If you accept this, then it seems we human beings have been cyborgs for a very long time: from at least the first use of symbolic representation (in the form of art in caves, or even storytelling, to the use of pens and paper, and now word processors) we have found ways to offload information from our biological brains into external media. This performs the function of freeing up our biological information processing systems, and also delegating to artificial systems that which is very difficult for biological brains (your calculator can instantly calculate that 4377 multiplied by 5435 is 23,788,995, but I doubt you can. Thankfully, computers routinely fail to recognize what a bus looks like, so it’s not all doom and gloom[3]). It is this uncanny ability of ours to extend ourselves into the world “that explains how we humans can be so very special while at the same time [be] not so very different, biologically speaking, from the other animals with whom we share both the planet and most of our genes” (Clarke, 2003: 10).

References

Clark, A. (2003) Natural-Born Cyborgs. Oxford: Oxford University Press. doi: 10.2307/3654679.

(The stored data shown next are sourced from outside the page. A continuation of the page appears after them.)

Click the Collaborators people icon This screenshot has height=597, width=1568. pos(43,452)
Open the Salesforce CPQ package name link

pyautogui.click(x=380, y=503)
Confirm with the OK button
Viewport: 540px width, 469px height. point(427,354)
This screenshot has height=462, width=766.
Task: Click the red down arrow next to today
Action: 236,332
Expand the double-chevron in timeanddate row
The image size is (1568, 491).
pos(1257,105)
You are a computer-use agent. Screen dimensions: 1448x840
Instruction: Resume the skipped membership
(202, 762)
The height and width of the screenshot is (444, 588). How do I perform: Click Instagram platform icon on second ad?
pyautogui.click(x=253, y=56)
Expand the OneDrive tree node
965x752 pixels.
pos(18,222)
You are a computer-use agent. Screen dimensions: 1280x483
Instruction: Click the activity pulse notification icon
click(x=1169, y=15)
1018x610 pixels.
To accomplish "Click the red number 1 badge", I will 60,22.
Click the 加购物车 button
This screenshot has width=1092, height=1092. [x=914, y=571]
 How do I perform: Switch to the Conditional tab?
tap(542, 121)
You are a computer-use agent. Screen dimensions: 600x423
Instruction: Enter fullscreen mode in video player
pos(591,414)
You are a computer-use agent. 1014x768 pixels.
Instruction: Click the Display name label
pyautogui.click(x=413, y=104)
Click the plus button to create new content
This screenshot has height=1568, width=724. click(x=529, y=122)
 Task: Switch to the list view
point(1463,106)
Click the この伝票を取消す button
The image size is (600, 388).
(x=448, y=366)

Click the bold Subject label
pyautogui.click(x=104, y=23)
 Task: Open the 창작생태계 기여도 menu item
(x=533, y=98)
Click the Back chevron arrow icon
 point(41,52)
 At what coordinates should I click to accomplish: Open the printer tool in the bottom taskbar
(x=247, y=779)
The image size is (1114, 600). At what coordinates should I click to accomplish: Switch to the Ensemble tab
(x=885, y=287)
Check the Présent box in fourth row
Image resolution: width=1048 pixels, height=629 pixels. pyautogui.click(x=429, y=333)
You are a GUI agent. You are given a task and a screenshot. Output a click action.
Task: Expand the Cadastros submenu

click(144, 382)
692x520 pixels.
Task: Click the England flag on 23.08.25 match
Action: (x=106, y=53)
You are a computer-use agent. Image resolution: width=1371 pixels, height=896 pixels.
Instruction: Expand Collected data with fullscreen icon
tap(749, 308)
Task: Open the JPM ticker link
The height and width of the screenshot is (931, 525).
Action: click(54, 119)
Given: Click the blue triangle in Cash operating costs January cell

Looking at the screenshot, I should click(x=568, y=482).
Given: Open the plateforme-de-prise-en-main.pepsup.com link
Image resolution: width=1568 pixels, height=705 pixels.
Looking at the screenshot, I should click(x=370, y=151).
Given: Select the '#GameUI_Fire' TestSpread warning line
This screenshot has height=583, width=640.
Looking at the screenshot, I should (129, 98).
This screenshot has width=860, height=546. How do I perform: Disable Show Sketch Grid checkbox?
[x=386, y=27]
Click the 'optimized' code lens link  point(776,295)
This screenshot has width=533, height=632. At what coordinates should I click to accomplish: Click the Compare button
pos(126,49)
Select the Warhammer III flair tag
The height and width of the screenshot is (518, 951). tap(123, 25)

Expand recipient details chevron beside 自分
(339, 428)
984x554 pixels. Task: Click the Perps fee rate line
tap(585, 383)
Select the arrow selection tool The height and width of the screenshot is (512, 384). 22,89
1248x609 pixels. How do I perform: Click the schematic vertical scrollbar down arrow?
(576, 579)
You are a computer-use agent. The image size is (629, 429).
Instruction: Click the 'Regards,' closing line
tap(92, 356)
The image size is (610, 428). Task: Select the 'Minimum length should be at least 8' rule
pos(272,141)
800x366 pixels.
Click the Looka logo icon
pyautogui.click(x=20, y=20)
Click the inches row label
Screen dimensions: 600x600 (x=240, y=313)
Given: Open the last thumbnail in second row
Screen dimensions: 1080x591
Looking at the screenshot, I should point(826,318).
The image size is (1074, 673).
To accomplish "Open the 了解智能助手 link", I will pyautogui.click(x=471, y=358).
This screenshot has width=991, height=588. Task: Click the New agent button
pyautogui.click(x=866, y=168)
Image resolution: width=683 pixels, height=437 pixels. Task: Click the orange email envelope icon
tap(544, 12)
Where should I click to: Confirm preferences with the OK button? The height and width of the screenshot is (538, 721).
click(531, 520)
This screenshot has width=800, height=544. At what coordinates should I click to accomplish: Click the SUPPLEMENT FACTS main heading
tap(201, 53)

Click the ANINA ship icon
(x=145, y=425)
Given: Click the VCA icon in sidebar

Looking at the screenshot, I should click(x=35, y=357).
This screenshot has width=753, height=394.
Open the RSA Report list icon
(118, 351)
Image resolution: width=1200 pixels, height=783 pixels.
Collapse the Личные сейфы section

Clark, A. and Chalmers, D. (1998) ‘The Extended Mind Thesis’, Analysis, 58(1), pp. 7–19.

[1] Elon Musk and Grimes apparently changed their son’s name from “X Æ A-12” to “X Æ A-Xii” due to California state law. As a law-abiding citizen myself I follow their lead. See https://indianexpress.com/article/trending/trending-globally/elon-musk-grimes-son-name-x-ae-a-12-x-ae-a-xii-6427851/

[2] Examples include photos of family and friends with indications of names and relationships, memory books to store events and meetings, and “open-storage”- strategies which place crucial items in plain view.

[3] I’m sure you’re all familiar with CAPTCHA (Completely Automated Public Turing test to tell Computers and Humans Apart). Well, computers fail these tests, for now (but they’re getting better).